A note about identifiers: We uniquely mapped selected protein and gene identifiers, such as HGNC symbols, NCBI Gene, UniProt Isoform, Ensembl and RefSeq, to primary UniProt accession numbers, where possible, and then normalized and merged original protein types to canonical UniProt ones, thus building a larger BioPAX network of all pathways, interactions and participants from different data sources. In some cases, mappings between identifiers cannot be made, so it is possible to lost some information in this process. Also, in cases where the SIF format contains a non-UniProt identifier (e.g. HGNC Symbol), it is possible that more than one identifier maps to a UniProt identifier. In this case, a duplicate SIF interaction is created for each additional non-UniProt identifier.

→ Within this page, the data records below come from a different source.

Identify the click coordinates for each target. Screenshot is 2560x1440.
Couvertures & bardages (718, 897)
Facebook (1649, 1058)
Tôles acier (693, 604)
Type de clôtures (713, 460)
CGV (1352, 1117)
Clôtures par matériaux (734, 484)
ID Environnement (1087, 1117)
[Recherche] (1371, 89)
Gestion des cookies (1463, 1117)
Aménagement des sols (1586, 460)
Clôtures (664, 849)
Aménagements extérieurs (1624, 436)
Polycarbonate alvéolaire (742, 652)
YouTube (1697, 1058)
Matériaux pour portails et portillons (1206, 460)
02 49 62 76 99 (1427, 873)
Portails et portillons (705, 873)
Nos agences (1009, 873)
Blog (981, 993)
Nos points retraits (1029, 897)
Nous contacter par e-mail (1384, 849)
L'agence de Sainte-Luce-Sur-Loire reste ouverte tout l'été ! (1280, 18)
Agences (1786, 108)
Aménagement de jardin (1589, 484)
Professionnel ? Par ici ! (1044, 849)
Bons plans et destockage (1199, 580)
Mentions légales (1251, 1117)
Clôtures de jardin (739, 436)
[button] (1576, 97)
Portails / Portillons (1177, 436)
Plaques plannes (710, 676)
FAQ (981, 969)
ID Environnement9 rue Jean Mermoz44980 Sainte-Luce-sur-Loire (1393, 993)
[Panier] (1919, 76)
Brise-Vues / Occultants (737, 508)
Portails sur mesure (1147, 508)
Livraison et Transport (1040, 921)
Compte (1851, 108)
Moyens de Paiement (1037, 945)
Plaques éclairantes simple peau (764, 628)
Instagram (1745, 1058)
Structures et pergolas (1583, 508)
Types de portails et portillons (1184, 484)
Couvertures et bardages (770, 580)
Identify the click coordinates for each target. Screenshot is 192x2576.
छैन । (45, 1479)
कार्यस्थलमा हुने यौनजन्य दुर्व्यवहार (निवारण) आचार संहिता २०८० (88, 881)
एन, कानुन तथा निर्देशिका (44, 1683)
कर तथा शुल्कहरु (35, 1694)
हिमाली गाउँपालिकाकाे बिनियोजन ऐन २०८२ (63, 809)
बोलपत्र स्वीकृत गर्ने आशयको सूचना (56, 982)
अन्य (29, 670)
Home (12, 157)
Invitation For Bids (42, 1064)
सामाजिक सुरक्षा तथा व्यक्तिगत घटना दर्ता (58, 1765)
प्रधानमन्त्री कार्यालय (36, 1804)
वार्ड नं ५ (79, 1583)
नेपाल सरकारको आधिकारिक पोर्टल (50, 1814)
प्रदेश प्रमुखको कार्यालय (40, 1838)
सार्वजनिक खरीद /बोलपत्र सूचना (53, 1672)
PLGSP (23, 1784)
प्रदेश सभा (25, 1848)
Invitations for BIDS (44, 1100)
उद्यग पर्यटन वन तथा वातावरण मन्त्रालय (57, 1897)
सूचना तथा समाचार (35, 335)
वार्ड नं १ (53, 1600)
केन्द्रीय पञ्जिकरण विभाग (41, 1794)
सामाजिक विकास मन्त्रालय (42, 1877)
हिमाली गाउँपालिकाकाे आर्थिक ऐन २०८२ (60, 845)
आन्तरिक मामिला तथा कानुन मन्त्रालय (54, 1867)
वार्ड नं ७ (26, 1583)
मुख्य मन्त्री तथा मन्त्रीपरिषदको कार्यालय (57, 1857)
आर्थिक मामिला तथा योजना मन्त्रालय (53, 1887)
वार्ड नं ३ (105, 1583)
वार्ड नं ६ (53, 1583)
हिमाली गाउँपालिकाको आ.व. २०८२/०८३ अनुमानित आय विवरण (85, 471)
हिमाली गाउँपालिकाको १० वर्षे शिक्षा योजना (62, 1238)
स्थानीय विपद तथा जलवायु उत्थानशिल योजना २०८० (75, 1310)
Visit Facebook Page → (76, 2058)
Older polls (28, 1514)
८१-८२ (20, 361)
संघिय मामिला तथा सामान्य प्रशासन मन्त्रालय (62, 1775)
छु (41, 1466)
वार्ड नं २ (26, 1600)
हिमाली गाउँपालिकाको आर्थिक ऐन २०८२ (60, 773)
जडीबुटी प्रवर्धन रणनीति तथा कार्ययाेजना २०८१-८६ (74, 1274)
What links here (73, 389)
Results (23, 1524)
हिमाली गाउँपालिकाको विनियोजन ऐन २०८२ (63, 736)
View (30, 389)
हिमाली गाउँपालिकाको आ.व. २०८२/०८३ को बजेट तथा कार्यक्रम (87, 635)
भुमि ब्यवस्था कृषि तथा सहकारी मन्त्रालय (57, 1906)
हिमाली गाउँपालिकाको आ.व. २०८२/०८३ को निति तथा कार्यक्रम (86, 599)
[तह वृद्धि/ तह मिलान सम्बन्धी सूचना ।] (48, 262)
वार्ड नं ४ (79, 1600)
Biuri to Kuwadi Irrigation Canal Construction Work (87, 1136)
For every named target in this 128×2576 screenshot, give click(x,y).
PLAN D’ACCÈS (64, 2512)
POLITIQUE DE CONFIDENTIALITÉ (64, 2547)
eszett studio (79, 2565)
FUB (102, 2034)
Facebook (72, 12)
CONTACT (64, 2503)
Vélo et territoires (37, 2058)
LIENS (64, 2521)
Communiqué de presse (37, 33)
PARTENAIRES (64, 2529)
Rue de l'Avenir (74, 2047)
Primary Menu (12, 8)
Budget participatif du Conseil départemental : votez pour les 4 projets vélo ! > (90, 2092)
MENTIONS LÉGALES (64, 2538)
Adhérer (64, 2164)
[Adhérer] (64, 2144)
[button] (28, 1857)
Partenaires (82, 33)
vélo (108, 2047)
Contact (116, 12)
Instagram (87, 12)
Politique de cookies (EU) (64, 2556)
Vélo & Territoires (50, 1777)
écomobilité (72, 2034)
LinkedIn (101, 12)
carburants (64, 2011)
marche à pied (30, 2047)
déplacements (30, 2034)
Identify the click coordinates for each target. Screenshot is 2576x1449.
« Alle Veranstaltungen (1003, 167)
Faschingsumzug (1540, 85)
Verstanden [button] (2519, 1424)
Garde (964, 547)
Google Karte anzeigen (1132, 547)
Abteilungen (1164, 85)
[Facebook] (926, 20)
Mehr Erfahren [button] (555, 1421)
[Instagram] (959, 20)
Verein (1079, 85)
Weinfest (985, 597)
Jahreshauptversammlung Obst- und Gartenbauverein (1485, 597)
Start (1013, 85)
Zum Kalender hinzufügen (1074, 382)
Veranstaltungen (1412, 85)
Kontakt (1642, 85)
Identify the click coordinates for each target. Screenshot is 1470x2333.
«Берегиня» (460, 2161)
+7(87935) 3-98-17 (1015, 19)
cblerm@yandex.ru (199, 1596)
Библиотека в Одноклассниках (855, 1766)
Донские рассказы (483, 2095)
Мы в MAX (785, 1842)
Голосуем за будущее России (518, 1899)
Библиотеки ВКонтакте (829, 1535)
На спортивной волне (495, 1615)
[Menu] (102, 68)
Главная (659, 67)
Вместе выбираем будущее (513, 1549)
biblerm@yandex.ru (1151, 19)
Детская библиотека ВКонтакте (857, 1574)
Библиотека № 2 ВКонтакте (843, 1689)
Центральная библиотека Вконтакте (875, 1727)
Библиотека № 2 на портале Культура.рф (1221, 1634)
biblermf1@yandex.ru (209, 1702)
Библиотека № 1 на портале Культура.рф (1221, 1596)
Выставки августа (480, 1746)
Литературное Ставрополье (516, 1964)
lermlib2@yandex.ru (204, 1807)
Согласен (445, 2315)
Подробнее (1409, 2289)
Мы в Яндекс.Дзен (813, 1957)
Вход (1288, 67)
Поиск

TXT (or EXTENDED_BINARY_SIF)
Similar to the basic SIF output format, except that this output format is specified in two sections. Each section starts with one row of column headings. The two sections are separated by a single blank line. Each entry is multi-column, tab-delimited. The first section is SIF (edges) as describe above, plus PATHWAYS column. Current edge attributes include the interaction data source and PubMed ID. The second section contains participant (molecule or gene) name followed by several node attributes. Current node attributes include PARTICIPANT_TYPE, PARTICIPANT_NAME(s), UNIFICATION_XREF(s) (e.g., one or more UniProt IDs in the case of a protein reference, or a ChEBI ID in the case of a Small Molecule reference), and RELATIONSHIP_XREF(s) (including RefSeq, Entrez Gene, and Gene Symbol). Xrefs are represented as a NAME:VALUE pair; for example PubMed:9136927. Multiple names or xrefs will be separated by a semicolon ';'. This output format is suitable for Cytoscape - Attribute Table import and loading into Excel. To prevent an unsuccessful import into Cytoscape due to missing attribute values, users should specify during import that all columns are strings. This format is available for all pathways and interactions within Pathway Commons.
Types of Binary Relations
Name | Description | Sample BioPAX Structure | Inferred Binary Relation(s) |
---|---|---|---|
controls-state-change-of | First protein controls a reaction that changes the state of the second protein. | ||
controls-transport-of | First protein controls a reaction that changes the cellular location of the second protein. | ||
controls-phosphorylation-of | First protein controls a reaction that changes the phosphorylation status of the second protein. | ||
controls-expression-of | First protein controls a conversion or a template reaction that changes expression of the second protein. | ||
catalysis-precedes | First protein controls a reaction whose output molecule is input to another reaction controled by the second protein. | ||
in-complex-with | Proteins are members of the same complex. | ||
interacts-with | Proteins are participants of the same MolecularInteraction. | ||
neighbor-of | Proteins are participants or controlers of the same interaction. | ||
consumption-controled-by | The small molecule is consumed by a reaction that is controled by a protein | ||
controls-production-of | The protein controls a reaction of which the small molecule is an output. | ||
controls-transport-of-chemical | The protein controls a reaction that changes cellular location of the small molecule. | ||
chemical-affects | A small molecule has an effect on the protein state. | ||
reacts-with | Small molecules are input to a biochemical reaction. | ||
used-to-produce | A reaction consumes a small molecule to produce another small molecule. |
Legend: |
SBGN
The Systems Biology Graphical Notation (SBGN) is a standard visual notation for network diagrams in biology. SBGN markup language (SBGN-ML) is an associated standard XML format that can be loaded into available software to visualize a diagram of a pathway. BioPAX can be converted to SBGN-ML format, following the process diagram paradigm, one of three paradigms (activity flow, process and entity relationship) available in SBGN.